HC Deb 04 November 1998 vol 318 cc874-6 3.36 pm
Mr. Adrian Sanders (Torbay)

I beg to move, That leave be given to bring in a Bill to enable and require the Housing Corporation to be joined in all possession proceedings by mortgagees against mortgagors in respect of the principal home of the mortgagor and his family.

The aim of the Bill is to reduce the social and welfare costs of repossessions by enabling people to keep their homes. It explores a way forward to find a more humane and, in the longer term, cheaper method of dealing with repossessions.

The Bill is timely, as the number of actions entered for repossession is rising once more and, given current economic trends, will continue to rise. Although no one expects the numbers to reach the levels of 1991 and 1992, each and every repossession is a human tragedy and a drain on the Exchequer. The Bill is also timely because of the Government's concerns about family breakdown.

Between 1969 and 1980, the number of repossessions a year was, on average, about 3,400. That number rose steadily to 26,390 in 1987 before falling to 15,810 in 1989. Between 1989 and 1991, there was an almost fivefold increase—to 75,000—in the number of repossessions. Since 1991, the number has decreased, although figures for the first half of 1998 show a small increase on those for the first half of 1997. Now, therefore, is the time to act.

People fall into mortgage arrears for a number of reasons, of which loss of income is by far the most common—it is cited in 70 per cent. of cases. A quarter of people in arrears mentioned as a factor household changes such as the loss of a partner, pregnancy or a new baby. A further quarter mentioned increases in mortgage or other regular repayments, although those reasons were rarely given in isolation.

There are added pressures on borrowers who fall into arrears. Government policy has run against the most vulnerable groups of householders. The previous Government cut the availability of income support for mortgage interest; new borrowers who lose their jobs now have to survive for the first nine months of unemployment without such help.
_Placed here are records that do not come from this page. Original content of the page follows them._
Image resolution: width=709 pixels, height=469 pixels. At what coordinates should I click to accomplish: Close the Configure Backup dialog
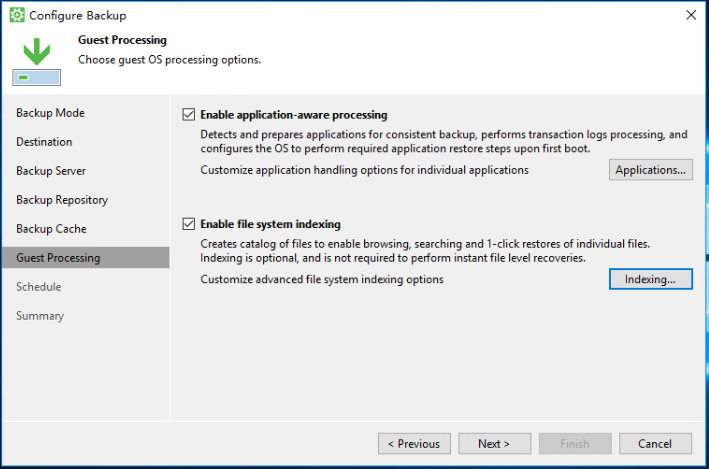(691, 15)
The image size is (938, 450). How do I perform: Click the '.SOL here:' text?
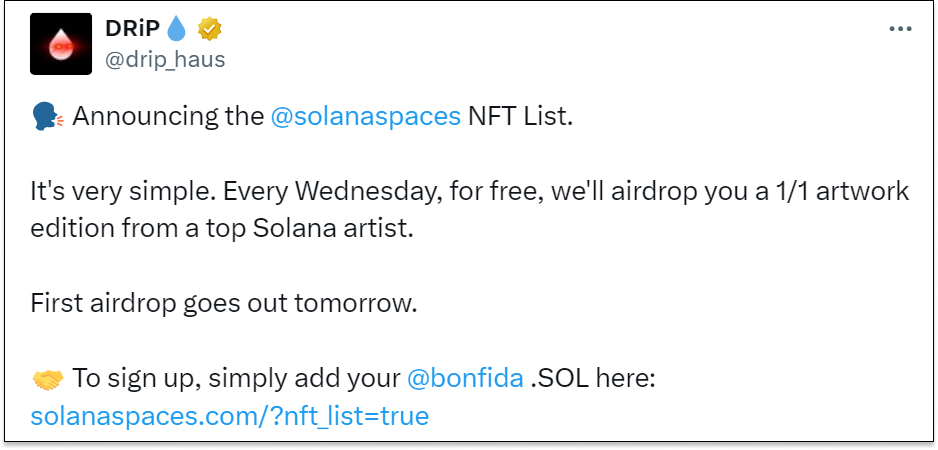(x=593, y=379)
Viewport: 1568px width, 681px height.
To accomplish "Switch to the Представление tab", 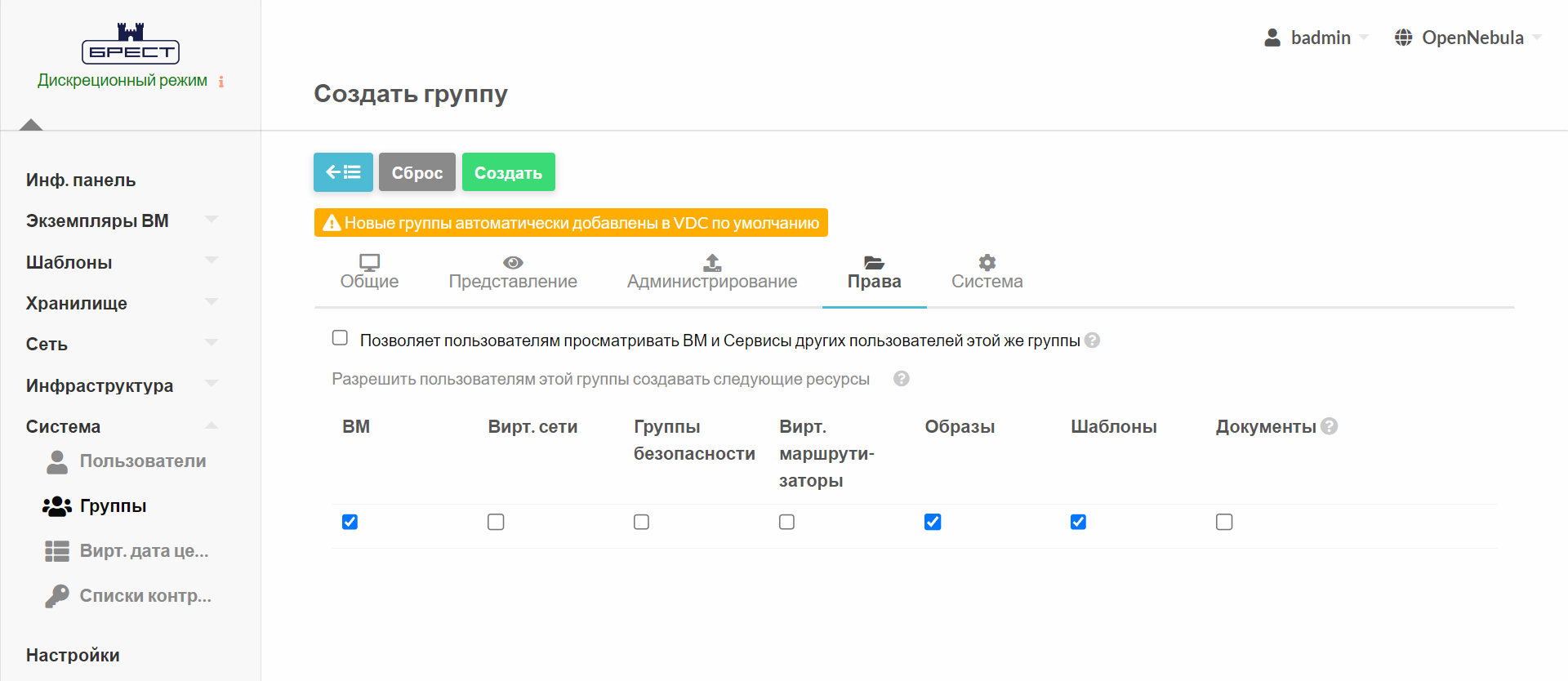I will point(513,273).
The change was intended to prompt a significant increase in the use of private insurance, which would replace the safety net of income support. Before the October 1995 changes, take-up of private insurance was between 12 and 16 per cent. The highest estimate of current take-up is 21 per cent., but according to the Chartered Institute of Housing that may be overstated.

The critical issue is whether those most at risk are likely to be insured. The evidence shows that they are not. About a third of borrowers would be eligible for income support if they lost all their income; of those, three quarters have no mortgage protection insurance, so at least a quarter of all borrowers have no protection and no means of paying for up to nine months if they lose their income.

A related issue is the effectiveness of private insurance. About 20 per cent. of claims are not met. That may be for legitimate reasons, but in some cases claims are rejected because of pre-existing conditions, which gives cause for concern about mis-selling. Home buyers are less secure than they were before the most recent recession.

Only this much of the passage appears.